Que o jornalismo assim se reduza à propaganda, nada mais coerente com o espírito do gramscismo, o qual não busca se impor no terreno dos debates, do qual não poderia sair senão desmoralizado, e sim através da tática de “ocupação de espaços”, por meio da qual, excluídas gradualmente e quase sem dor as vozes discordantes, a doutrina que reste sozinha no picadeiro possa posar como resultado pacífico de um “consenso democrático”.
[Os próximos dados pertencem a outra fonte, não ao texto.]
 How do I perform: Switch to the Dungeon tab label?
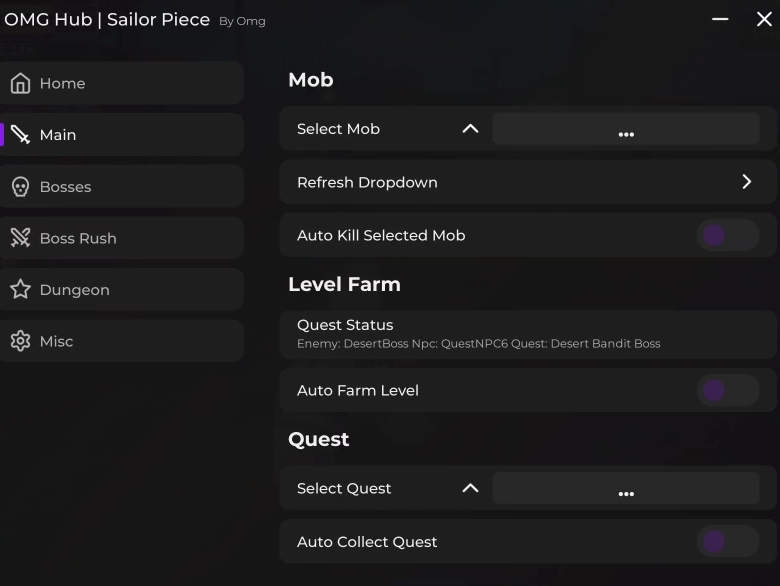coord(74,290)
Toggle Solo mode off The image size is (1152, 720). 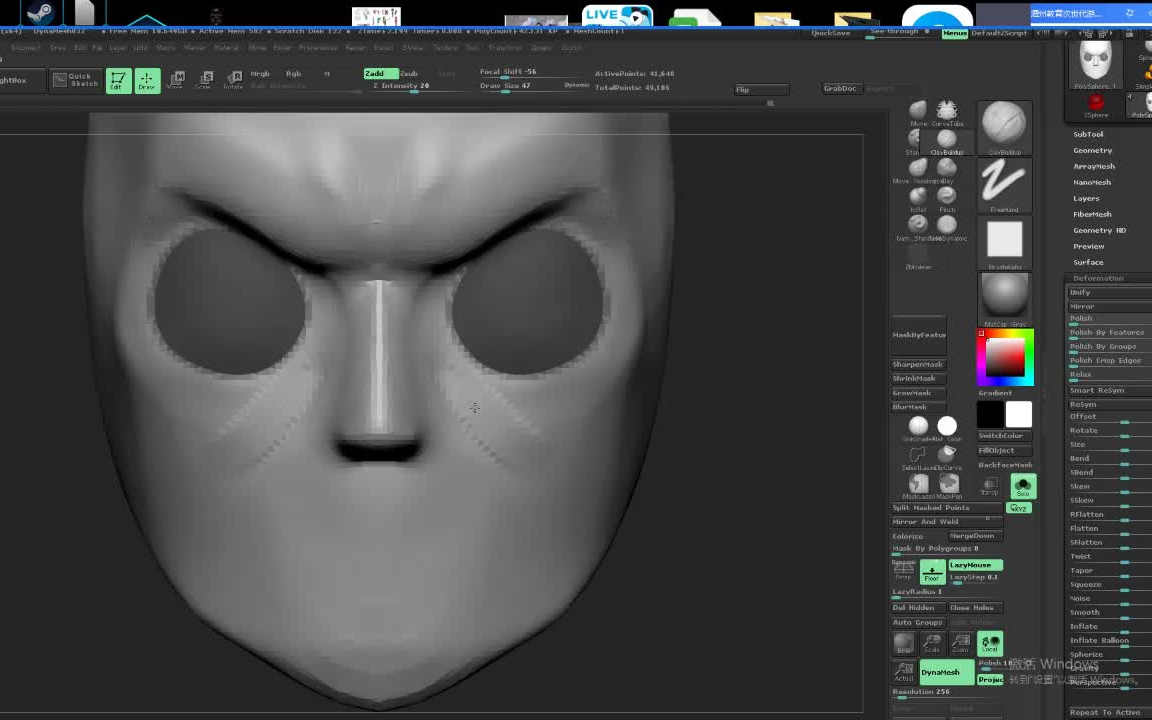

Com a maior cara-de-pau os adeptos dessa corrente atribuirão a um mórbido direitismo esta minha denúncia, sem ter em conta aquilo que meus leitores habituais sabem perfeitamente, isto é, que eu denunciaria com o mesmo vigor qualquer ideologia direitista que tentasse se impor mediante o uso de estratagemas tão sorrateiros e perversos.
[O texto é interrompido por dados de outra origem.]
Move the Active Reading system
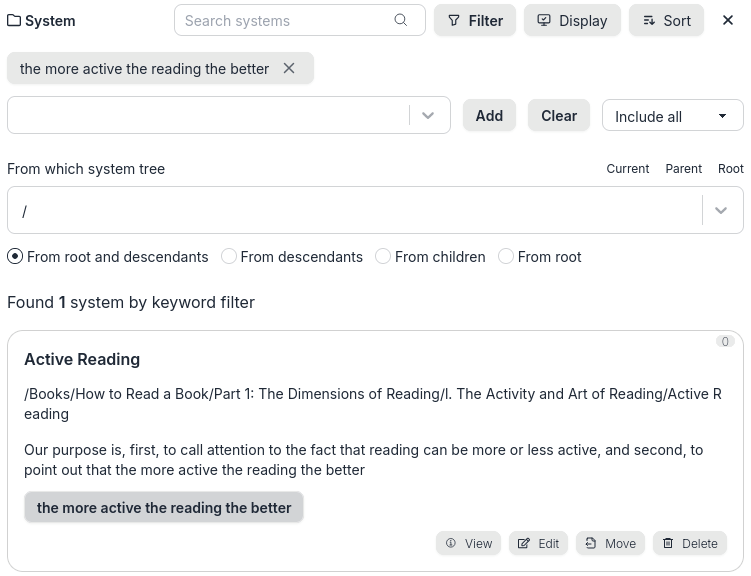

Se no momento pouco digo contra a direita é porque sua expressão intelectual pública é quase nula, não por falta de porta-vozes qualificados, mas de espaço. Os liberais, banidos de qualquer debate moral, religioso ou estético-literário, recolheram-se ao gueto especializado das páginas de economia, o que muito favorece o lado adversário na medida em que deixa a impressão de que o liberalismo é a mais pobre e seca das filosofias. Quanto às correntes conservadoras que ainda subsistem, por exemplo católicas e evangélicas, sua exclusão foi tão radical e perfeita, que hoje a simples hipótese de que um conservador religioso possa ter algo a dizer no debate cultural já é objeto de chacota. Chacota, é claro, de ignorantes presunçosos, que, nunca tendo ouvido falar de Eric Voegelin, de Russel Kirk, de Malcom Muggeridge, de Reinhold Niebuhr ou de Eugen Rosenstock-Huessy, acreditam piamente que não pode existir vida inteligente fora de suas cabecinhas gramscianas, e provam assim ser eles próprios as primeiras vítimas da censura mental que impuseram a todo o País.

No campo intelectual, atacar a “direita”, hoje, seria mais que covardia: seria coonestar a farsa de que no Brasil existe um debate cultural normal, quando o que existe é apenas o mafioso apoio mútuo de gramscianos a gramscianos, que priva os brasileiros do acesso a idéias essenciais e ainda tem o cinismo de posar de democrático.